LLMs are the fast food of search. The business model of LLMs incentivizes hallucinations.
Sure, it might be true that most users use LLMs as a more flexible version of Google/Wikipedia, and would prefer a confident-but-wrong response to "I don't know".
But most users that use an LLM in this mode also wouldn't ask really complex, very out-of-distribution, hard-to-know hallucination-inducing questions.
And people who would ask an LLM really complex, very out-of-distribution hard-to-know questions are more likely to appreciate an LLM that would recognize the limits of its own knowledge, and would perform research on a topic when appropriate.
You appear to be assuming, incorrectly, that LLMs hallucinate only "really complex, very out-of-distribution, hard-to-know" questions. From the paper: "How many Ds are in DEEPSEEK? If you know, just say the number with no commentary. DeepSeek-V3 returned “2” or “3” in ten independent trials; Meta AI and Claude 3.7 Sonnet2 performed similarly, including answers as large as “6” and “7”." https://cdn.openai.com/pdf/d04913be-3f6f-4d2b-b283-ff432ef4a...
It's a human characteristic to get "easy" questions right and "hard" questions wrong. But LLMs are not human and don't behave like humans.
Those LLMs weren't very aware of tokenizer limitations - let alone aware enough to recognize them or work around them in the wild.
No, it's not. It's a trivial question in any context.
> for the early LLMs.
Early? Claude 3.7 was introduced just 6 months ago, and Deepseek-V3 9 months ago.

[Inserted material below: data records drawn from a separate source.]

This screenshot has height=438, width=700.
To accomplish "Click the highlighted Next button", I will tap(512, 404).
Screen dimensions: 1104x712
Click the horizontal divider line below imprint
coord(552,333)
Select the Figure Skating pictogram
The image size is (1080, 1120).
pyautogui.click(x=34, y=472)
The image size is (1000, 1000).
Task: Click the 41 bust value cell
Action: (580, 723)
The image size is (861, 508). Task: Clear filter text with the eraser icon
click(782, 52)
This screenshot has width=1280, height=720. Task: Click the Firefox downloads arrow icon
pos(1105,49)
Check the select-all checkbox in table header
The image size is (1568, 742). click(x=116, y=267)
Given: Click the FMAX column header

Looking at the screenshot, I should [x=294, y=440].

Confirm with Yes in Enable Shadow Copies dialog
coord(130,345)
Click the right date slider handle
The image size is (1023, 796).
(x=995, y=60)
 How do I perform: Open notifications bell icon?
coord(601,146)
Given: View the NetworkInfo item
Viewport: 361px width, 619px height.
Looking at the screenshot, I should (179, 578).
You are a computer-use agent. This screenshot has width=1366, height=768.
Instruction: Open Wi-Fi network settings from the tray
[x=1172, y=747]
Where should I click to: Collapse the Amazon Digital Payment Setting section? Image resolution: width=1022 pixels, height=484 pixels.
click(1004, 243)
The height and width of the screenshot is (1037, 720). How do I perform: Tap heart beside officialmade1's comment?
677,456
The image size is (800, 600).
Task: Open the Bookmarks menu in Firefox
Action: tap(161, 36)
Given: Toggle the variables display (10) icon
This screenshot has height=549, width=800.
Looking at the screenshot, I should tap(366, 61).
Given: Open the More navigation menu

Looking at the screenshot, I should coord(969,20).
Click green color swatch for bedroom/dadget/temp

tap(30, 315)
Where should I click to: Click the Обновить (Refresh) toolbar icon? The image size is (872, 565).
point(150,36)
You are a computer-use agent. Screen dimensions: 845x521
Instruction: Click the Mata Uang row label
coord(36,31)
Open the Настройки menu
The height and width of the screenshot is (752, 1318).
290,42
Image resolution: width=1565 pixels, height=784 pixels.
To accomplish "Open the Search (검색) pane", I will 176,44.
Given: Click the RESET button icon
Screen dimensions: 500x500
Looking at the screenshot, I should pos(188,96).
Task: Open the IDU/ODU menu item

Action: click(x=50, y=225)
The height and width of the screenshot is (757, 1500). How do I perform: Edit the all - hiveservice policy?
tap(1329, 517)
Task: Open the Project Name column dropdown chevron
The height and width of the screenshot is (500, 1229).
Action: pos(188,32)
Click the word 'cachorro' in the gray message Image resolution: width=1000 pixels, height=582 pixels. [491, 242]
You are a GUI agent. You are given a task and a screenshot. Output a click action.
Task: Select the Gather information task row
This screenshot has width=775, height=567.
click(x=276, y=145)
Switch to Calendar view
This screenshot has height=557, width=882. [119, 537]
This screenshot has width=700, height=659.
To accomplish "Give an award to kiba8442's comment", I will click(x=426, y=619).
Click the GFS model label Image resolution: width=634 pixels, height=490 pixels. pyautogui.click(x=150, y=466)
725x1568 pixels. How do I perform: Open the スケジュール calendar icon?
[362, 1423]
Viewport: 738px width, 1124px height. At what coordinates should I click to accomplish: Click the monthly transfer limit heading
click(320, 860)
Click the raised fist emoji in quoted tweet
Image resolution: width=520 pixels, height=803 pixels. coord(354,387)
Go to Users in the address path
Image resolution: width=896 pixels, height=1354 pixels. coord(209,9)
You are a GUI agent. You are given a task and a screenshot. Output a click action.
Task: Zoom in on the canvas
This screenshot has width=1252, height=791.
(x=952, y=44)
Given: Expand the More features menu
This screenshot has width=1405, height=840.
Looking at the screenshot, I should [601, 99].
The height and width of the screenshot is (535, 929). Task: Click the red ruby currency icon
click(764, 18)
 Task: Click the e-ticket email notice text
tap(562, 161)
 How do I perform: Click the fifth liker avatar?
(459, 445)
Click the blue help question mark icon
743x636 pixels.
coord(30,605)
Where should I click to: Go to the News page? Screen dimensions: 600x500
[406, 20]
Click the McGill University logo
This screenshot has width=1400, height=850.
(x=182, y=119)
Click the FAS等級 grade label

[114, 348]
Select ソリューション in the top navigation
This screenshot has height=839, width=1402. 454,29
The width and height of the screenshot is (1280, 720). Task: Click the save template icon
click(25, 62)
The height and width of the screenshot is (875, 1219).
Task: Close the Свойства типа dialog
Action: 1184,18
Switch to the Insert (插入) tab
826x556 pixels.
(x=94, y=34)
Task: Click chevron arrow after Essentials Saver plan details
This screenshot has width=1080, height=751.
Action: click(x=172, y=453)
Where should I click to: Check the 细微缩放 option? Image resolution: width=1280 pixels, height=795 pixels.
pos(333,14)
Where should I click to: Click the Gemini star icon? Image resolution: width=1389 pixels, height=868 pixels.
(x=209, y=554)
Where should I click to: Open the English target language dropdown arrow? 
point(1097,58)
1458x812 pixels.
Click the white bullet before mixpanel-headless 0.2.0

How is that "early"?
Please respect the HN guidelines: https://news.ycombinator.com/newsguidelines.html
What you need to explain is your claim that the cited LLMs are "early". According to the footnotes, the paper has been in the works since at least May 2025. Thus, those LLMs may have been the latest at the time, which was not that long ago.
In any case, given your guidelines violations, I won't be continuing in this thread.
LLM are also really great at this skill when there is ample data for it. There is not a lot of data for "how many D in DEEPSEEK", so they fail that.